Николай Переяслов ЖИЗНЬ ЖУРНАЛОВ
"ФОРУМ", 2003, № XXVIII-XIX
Юбилейный — вышедший в свою 10-летнюю годовщину — номер международного журнала "Форум" открывается великолепным стихотворением Игоря Ляпина "Такие суверенные". Я до сих пор не могу понять, на чем строится поэтика стихов этого автора — на первый взгляд, они напрочь лишены какой бы то ни было характерной для современной поэзии образности, а вот поди ж ты — берут за душу так, что затмевают собой все самые что ни на есть офигенные метафоры! Казалось бы, уж проще-то и написать невозможно, а читаешь — и строки являются будто не с листа, а из собственной души: "Большой отель, дорожка к озеру, / В шезлонгах нежатся тела. / Не то совет, не то симпозиум — / Сама Европа позвала. // Здесь шведский стол, манеры светские, / Здесь люди важности полны. / А мы — такие все советские, / Хотя и нет такой страны. // Её следы, как запорошены, / Ведут в неведомый туман. / Но журналист с Днепропетровщины, / Смотрю — какой он, к черту, пан!.. // ... // ...В словах и чувствах откровенные, / Своё бессилие кляня, / Сидим такие суверенные, / Что даже больше, чем родня".

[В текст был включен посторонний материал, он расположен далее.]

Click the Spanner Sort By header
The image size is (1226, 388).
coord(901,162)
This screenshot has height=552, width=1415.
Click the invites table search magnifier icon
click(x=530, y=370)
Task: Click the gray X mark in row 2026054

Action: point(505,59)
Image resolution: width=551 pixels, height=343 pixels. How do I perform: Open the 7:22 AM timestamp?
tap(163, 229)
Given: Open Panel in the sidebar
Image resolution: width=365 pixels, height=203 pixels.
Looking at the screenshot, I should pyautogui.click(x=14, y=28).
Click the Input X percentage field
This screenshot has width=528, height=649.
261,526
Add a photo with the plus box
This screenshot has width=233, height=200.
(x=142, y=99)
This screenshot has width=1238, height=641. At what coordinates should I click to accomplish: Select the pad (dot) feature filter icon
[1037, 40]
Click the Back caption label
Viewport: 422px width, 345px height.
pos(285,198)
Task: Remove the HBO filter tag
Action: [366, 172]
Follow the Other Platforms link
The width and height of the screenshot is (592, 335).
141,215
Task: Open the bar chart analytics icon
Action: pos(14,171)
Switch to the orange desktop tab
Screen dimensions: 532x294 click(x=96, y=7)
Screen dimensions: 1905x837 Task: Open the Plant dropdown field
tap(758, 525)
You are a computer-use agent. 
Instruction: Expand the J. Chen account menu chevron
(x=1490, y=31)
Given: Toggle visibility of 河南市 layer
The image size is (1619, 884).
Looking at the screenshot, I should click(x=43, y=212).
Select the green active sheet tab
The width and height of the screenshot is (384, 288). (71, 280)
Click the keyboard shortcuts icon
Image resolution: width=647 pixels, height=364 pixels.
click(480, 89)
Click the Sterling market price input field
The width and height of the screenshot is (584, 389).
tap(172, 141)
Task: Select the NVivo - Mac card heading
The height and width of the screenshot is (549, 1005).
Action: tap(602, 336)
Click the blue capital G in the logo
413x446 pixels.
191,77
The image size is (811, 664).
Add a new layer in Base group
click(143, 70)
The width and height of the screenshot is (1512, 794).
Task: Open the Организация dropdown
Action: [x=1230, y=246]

Ну, а еще не перестает поражать бесовская пунктуальность в очередной уже раз перепечатанного плана Алена Даллеса, показывающего, что всё произошедшее и продолжающее происходить с Россией — это отнюдь не ошибки наших доморощенных политиков, а скрупулезно осуществляемая программа разрушения нашего Отечества западными спецслужбами. Особенно поражает слепота многих из моих коллег по искусству, смыслом творчества которых стало стопроцентно соответствующее плану Алена Даллеса "изображение и прославление через литературу, театры и кино самых низменных человеческих чувств". Не это ли мы видим сегодня в книгах Баяна Ширянова, Владимира Сорокина и других новомодных авторов?..
"ГРАНИ", 2002, № 202
Ну, наконец-то мне помогли разобраться в довольно-таки запутанных перипетиях судьбы кинорежиссера Андрея Тарковского, а главное — в особенностях его не менее сложного для понимания творчества! И сделала это редакция журнала "Грани", извлекшая из своих архивов и напечатавшая блестящую статью Вадима Нечаева "Человек, который видел ангела", в которой увлеченно и страстно говорится о многих, остающихся до сих пор за рамками отчетливого осмысления, нюансах творческой манеры этого кинохудожника. "Зритель, идя на фильм Тарковского, должен заранее отказаться от привычного восприятия не только кино, но и жизненных событий, — пишет в своей работе Вадим Нечаев, анализируя непривычный для массового кинозрителя стиль режиссера. — И самые, казалось бы, простые вещи: вода, огонь, земля, небо — имеют в фильмах Тарковского особое, мистическое значение..." И далее, в связи с персонажем по имени Писатель из фильма "Сталкер": "Функция писателя — быть в испытаниях и в чувствах на стороне униженных и оскорбленных, критиковать технику и технократов, напоминать о духовных ценностях, о Боге и ангелах, о совести..."
Статья прочитывается безотрывно, практически на одном дыхании, потому что, хотя она и посвящена разбору киноработ одного только Андрея Тарковского, поднятые в ней проблемы понимания нестандартного творчества касаются всех неординарно мыслящих художников.
В этом же номере "Граней" помещена еще одна интересная исследовательская работа — литературоведческая статья Бориса Романова "Распятый в мирозданье", посвященная теме "Даниил Андреев и духовная поэзия". С одной стороны, работа Романова раскрывает суть творчества Даниила Андреева как "последовательное противостояние всей советской мифологии", в противовес атеистической идеологии которой он "последовательно и страстно сакрализировал мир", а с другой — она показывает неотрывность поэзии этого автора "от самых глубинных основ нашей словесности", говорит, что "его литературная родословная не представима вне традиции русской духовной поэзии..."
Пожалуй, это самые захватывающие материалы данного номера "Граней",— в публикующемся здесь же дневнике Беллы Ахмадулиной "Нечаяние" уже чувствуется некоторое манерничанье, хотя он и посвящен такой любопытной стороне жизни поэтессы, как ее отношения с глубинной Россией и незамутнённым русским языком. "Я всегда была слухлива к народным говорам и реченьям: калужским и тульским, разным по две стороны Оки",— пишет она, иллюстрируя свою "слухливость" примерами живой русской речи, которой ее в течение нескольких лет потчевала вологодская хозяйка "тетя Дюня", у которой она, соскучившись по русскому северу, снимала часть дома.